• _Problem details_
In your copy, leave out the pictures and output only the lines from the one holding "Torque Tables (531, 653)" through the end of the data below, exactly.

[Dataset records]

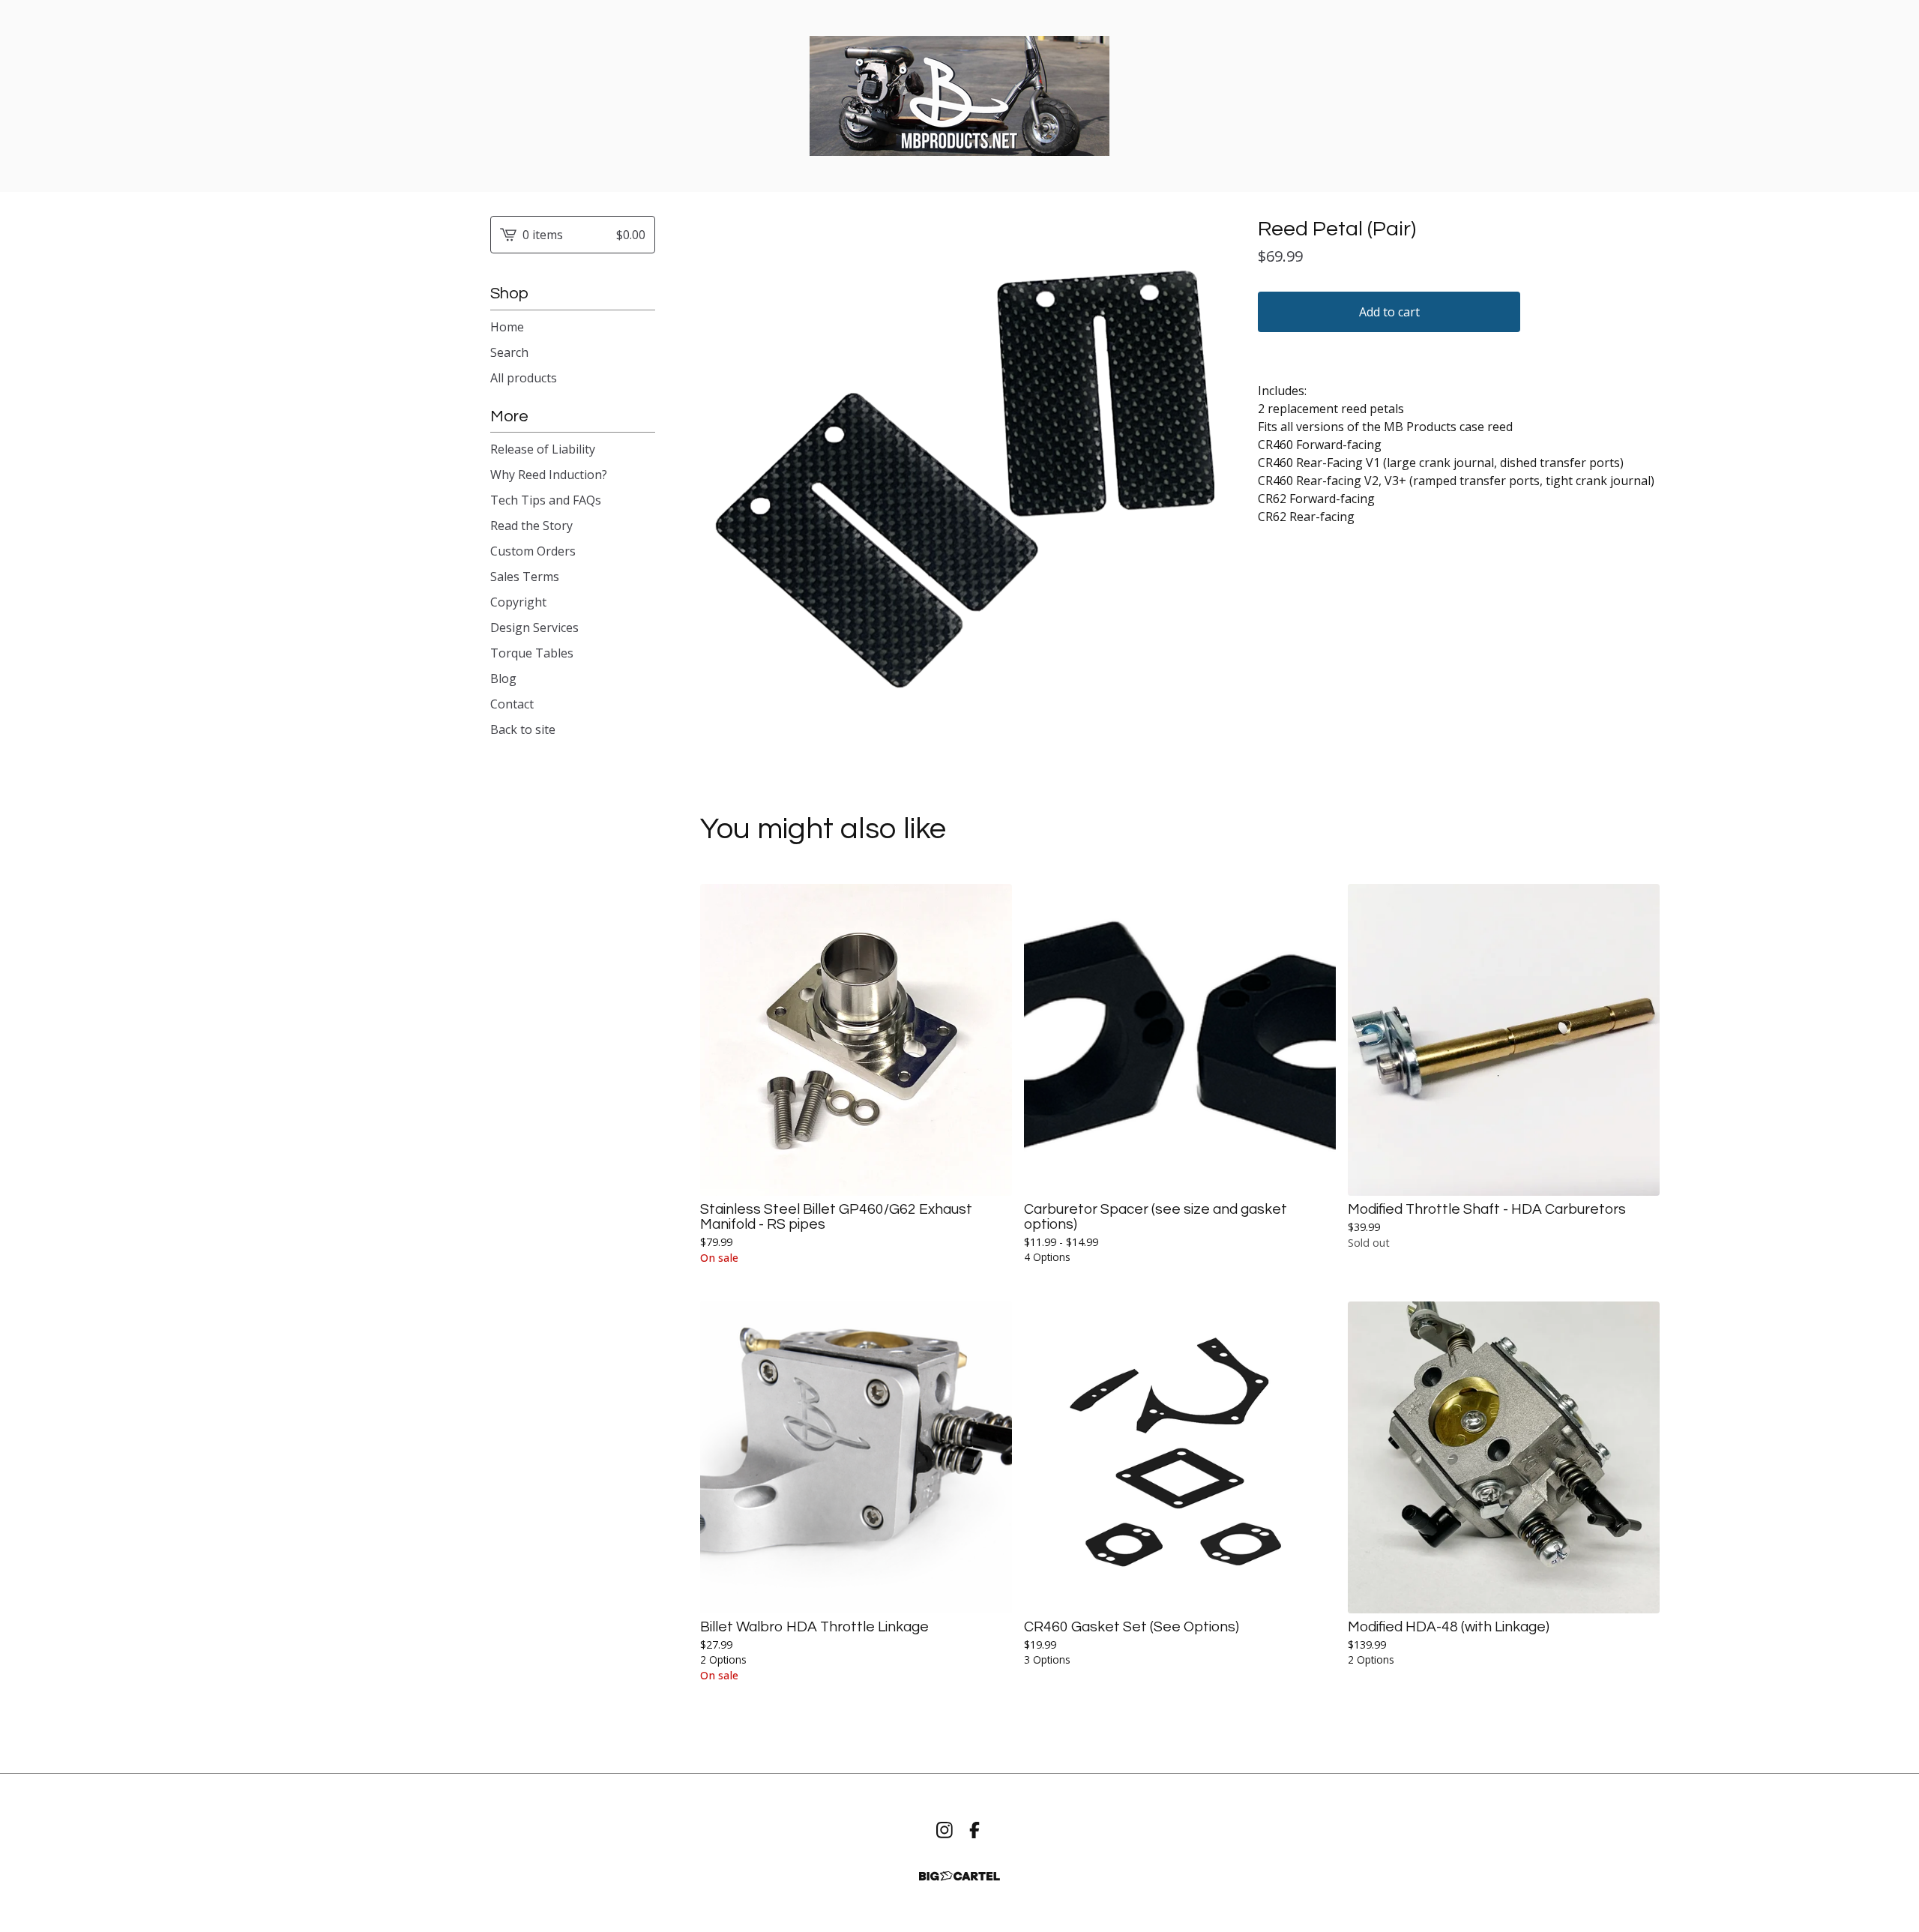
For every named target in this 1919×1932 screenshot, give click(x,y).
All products (523, 378)
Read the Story (531, 525)
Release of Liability (542, 449)
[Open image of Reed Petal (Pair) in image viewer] (964, 480)
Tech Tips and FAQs (545, 500)
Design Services (534, 627)
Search (509, 352)
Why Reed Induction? (548, 474)
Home (507, 327)
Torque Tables (531, 653)
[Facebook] (974, 1830)
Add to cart (1389, 312)
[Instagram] (944, 1830)
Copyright (518, 602)
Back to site (522, 729)
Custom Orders (533, 551)
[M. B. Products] (959, 96)
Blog (503, 678)
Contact (512, 704)
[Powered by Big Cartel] (959, 1876)
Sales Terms (524, 576)
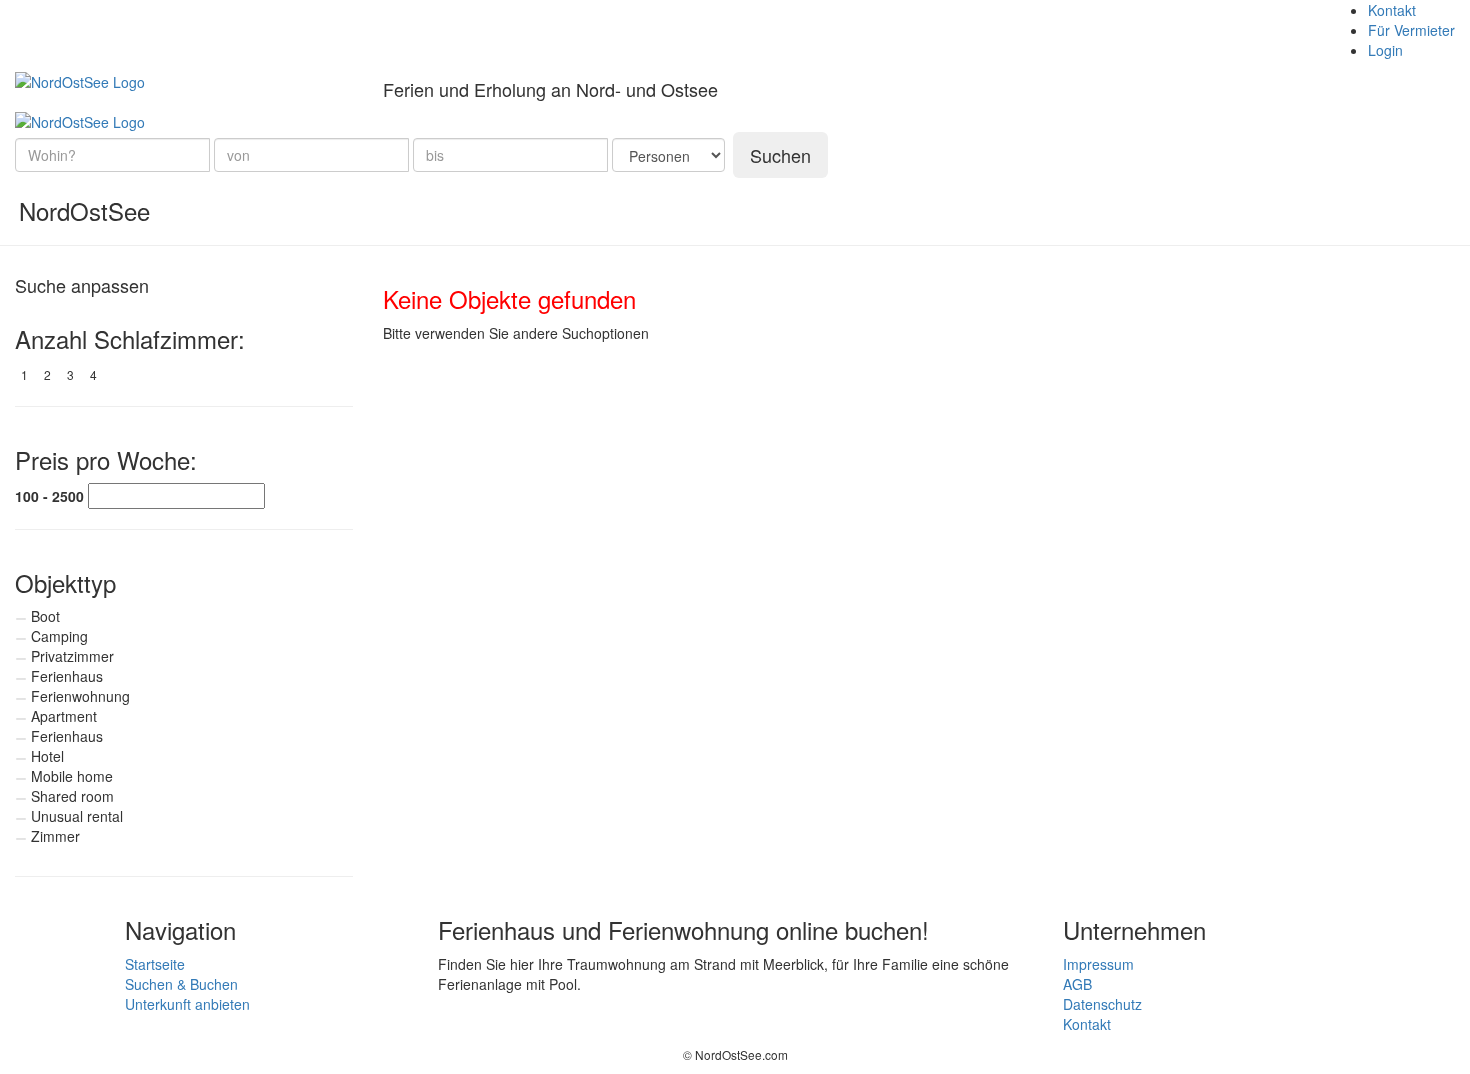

[/Dataset records]

• _Result for this exercise_
Torque Tables (531, 653)
[Facebook] (974, 1830)
Add to cart (1389, 312)
[Instagram] (944, 1830)
Copyright (518, 602)
Back to site (522, 729)
Custom Orders (533, 551)
[M. B. Products] (959, 96)
Blog (503, 678)
Contact (512, 704)
[Powered by Big Cartel] (959, 1876)
Sales Terms (524, 576)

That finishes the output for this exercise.